### Given information
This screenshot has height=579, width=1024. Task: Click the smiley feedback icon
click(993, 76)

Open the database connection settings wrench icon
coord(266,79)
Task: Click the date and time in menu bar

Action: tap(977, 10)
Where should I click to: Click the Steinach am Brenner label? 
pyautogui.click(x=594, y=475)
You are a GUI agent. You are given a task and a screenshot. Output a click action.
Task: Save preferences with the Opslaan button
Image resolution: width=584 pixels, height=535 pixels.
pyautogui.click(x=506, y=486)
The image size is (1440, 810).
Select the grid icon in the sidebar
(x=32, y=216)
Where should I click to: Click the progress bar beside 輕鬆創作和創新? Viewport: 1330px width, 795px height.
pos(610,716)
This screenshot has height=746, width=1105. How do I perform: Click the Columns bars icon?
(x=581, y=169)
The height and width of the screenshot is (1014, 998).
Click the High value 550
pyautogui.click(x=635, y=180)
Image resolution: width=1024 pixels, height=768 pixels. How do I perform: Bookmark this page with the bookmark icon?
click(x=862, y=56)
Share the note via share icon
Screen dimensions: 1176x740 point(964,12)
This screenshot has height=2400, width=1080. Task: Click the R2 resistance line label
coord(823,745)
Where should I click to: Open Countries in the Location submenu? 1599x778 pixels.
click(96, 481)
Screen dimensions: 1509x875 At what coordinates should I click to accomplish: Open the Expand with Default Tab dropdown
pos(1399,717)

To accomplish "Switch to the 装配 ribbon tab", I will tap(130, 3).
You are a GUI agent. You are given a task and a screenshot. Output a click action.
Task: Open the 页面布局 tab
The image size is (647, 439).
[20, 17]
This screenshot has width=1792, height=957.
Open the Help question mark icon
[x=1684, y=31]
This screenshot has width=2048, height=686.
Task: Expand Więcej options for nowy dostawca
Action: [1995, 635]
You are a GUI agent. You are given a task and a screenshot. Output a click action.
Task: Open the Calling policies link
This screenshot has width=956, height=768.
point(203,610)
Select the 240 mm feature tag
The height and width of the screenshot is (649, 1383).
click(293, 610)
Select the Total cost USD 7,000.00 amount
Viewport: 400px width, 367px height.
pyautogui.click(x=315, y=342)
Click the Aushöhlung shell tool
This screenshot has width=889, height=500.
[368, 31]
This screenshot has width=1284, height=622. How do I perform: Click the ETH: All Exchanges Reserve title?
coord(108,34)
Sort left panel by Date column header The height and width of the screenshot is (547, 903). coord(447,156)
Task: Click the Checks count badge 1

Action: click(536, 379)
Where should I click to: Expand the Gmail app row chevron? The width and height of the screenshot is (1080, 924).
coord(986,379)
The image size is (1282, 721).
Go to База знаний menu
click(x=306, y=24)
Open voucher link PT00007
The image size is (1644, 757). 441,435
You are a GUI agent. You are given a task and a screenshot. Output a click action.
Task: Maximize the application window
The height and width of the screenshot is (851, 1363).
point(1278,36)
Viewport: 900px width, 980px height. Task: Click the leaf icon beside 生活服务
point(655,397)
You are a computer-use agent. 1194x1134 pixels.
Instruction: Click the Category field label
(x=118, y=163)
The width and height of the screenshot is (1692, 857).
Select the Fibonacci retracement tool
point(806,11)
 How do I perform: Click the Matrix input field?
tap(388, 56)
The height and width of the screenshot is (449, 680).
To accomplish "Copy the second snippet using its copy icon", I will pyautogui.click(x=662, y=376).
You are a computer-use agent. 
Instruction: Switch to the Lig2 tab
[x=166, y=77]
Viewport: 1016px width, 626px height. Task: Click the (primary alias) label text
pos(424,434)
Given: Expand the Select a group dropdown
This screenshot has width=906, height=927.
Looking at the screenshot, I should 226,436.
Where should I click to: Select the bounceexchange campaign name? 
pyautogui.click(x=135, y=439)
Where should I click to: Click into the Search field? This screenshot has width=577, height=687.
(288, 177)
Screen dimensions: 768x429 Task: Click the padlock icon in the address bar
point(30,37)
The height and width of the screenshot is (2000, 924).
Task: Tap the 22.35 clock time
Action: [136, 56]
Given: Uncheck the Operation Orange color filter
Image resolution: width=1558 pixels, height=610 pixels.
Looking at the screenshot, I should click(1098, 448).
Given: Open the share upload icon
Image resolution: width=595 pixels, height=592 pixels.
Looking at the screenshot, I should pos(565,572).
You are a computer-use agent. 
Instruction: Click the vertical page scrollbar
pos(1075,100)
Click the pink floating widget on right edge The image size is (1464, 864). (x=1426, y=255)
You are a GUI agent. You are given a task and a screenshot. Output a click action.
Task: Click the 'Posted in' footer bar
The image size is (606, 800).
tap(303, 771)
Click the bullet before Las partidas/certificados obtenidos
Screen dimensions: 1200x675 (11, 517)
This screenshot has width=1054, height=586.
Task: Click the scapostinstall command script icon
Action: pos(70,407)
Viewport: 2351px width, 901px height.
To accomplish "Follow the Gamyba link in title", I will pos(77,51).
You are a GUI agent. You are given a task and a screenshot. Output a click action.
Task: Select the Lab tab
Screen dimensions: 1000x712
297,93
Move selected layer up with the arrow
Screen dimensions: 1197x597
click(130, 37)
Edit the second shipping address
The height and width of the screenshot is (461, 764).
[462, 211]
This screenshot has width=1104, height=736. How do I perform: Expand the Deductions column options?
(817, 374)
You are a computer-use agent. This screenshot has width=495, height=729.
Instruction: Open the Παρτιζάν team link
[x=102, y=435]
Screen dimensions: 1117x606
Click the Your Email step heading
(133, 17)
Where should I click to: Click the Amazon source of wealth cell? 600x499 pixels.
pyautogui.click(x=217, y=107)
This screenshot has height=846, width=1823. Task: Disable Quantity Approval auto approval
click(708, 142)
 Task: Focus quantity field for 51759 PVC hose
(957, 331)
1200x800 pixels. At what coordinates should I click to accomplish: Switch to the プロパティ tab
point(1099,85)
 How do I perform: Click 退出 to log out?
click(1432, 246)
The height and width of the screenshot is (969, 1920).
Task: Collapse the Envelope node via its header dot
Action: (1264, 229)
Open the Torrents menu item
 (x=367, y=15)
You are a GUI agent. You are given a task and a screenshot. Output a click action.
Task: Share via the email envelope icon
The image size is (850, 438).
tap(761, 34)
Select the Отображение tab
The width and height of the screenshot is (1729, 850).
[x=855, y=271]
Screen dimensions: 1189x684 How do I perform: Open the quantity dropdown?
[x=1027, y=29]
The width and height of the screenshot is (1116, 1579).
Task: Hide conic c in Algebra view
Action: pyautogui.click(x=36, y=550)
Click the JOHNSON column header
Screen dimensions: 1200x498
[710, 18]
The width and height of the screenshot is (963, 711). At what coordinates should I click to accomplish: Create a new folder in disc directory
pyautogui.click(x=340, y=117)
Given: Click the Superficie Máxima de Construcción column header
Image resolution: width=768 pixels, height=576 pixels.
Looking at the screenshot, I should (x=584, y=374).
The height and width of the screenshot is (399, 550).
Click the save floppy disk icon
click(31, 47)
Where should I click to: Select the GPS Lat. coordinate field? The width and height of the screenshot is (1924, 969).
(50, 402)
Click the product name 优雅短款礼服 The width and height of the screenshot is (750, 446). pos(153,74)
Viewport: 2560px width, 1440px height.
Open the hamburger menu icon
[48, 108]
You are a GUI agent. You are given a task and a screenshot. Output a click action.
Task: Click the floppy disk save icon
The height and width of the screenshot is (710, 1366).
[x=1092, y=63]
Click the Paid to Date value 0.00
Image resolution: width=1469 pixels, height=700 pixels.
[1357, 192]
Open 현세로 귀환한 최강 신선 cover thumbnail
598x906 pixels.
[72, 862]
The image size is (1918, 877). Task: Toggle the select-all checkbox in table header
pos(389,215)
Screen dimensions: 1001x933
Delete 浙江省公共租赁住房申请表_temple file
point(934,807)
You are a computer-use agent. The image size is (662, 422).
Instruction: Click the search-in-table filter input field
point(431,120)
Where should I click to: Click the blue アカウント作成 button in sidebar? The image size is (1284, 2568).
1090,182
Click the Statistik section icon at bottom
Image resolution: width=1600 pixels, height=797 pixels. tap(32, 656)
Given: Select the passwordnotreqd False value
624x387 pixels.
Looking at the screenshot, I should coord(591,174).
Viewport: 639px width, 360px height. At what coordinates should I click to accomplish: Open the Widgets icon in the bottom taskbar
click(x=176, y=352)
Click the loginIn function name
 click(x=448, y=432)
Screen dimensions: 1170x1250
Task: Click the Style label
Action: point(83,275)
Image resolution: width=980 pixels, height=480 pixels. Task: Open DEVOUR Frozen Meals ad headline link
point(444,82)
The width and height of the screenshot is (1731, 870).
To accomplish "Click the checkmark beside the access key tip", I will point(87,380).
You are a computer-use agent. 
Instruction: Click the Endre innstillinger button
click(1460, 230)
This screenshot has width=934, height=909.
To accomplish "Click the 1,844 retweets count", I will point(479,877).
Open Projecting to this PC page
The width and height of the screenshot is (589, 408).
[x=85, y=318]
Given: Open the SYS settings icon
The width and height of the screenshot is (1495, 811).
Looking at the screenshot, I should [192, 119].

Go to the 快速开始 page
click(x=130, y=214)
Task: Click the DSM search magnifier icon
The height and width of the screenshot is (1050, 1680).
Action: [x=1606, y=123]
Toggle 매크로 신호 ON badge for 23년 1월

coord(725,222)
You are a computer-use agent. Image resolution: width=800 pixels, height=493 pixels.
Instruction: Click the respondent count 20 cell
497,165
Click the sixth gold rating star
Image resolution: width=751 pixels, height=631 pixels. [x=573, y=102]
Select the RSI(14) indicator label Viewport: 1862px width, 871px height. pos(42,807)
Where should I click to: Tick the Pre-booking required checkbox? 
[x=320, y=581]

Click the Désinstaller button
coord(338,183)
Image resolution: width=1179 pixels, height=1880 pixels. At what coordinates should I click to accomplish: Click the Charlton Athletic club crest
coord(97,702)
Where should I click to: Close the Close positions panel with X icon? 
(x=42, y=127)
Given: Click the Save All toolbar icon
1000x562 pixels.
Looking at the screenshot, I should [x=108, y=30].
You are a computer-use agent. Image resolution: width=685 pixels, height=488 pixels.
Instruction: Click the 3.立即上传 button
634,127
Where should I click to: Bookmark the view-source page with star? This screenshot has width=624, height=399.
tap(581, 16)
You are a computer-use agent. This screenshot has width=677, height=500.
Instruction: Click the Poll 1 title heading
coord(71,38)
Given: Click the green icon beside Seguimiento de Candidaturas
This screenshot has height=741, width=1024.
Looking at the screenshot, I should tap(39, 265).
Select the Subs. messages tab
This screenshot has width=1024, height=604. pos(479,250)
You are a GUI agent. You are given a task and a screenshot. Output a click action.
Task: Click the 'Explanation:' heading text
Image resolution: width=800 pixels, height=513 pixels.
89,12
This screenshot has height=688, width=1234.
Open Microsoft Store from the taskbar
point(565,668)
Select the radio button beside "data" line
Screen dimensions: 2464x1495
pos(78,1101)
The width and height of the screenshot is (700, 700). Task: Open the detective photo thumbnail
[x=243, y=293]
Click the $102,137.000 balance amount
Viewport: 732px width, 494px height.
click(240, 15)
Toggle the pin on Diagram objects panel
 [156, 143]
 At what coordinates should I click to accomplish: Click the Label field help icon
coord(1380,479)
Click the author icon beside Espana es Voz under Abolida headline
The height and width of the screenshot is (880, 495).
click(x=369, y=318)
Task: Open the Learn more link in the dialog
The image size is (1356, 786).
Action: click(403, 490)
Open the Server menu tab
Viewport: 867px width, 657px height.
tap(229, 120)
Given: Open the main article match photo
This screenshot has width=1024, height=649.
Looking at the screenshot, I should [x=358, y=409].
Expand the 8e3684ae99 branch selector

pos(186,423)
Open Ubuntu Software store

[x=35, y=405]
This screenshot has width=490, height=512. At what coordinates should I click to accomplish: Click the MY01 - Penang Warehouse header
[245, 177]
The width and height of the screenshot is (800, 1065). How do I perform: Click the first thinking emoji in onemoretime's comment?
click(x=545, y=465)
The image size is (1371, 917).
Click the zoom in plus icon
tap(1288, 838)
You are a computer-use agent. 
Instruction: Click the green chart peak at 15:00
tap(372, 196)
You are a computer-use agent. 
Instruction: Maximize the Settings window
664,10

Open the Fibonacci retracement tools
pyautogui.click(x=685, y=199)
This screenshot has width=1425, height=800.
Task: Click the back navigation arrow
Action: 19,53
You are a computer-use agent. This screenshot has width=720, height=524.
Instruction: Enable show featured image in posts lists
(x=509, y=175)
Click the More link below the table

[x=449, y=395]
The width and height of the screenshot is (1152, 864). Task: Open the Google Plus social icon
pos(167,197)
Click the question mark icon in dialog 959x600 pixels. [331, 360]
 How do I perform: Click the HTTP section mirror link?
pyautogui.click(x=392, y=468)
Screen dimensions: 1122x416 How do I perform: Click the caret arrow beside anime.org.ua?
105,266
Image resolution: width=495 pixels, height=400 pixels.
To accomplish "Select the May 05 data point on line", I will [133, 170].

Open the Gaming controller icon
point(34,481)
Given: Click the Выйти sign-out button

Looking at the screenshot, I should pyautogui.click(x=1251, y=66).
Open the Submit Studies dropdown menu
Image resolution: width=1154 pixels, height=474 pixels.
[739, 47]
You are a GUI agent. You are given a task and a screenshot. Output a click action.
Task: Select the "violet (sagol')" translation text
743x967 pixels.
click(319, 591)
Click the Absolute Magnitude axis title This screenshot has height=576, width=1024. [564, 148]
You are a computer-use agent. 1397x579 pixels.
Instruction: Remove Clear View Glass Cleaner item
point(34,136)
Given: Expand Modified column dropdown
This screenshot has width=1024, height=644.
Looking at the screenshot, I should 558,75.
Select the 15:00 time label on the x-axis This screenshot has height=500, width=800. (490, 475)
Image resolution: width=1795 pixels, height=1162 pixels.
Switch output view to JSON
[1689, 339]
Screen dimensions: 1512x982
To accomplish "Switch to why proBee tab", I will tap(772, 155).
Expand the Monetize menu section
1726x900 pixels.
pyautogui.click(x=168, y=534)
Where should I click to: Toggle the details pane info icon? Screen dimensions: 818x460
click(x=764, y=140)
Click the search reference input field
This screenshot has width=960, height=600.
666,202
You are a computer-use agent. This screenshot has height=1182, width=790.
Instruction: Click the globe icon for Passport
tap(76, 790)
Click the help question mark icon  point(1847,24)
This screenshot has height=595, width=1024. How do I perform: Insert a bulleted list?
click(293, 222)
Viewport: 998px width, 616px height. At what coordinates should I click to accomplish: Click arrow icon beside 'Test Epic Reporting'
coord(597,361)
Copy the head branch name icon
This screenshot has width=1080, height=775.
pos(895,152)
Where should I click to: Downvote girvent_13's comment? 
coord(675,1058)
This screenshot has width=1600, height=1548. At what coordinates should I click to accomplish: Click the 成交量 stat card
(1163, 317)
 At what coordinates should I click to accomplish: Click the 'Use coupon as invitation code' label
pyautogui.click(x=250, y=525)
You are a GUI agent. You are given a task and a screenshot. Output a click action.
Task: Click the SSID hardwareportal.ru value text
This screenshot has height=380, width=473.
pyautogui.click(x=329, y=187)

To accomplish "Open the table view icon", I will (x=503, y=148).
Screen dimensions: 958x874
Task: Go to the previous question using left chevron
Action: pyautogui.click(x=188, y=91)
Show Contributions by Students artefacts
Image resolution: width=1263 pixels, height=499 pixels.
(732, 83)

### Requirement
Search the records for the string "axis" and, wherever a line contains it, please copy that line.

### Solution for this exercise
Click the Absolute Magnitude axis title This screenshot has height=576, width=1024. [564, 148]
Select the 15:00 time label on the x-axis This screenshot has height=500, width=800. (490, 475)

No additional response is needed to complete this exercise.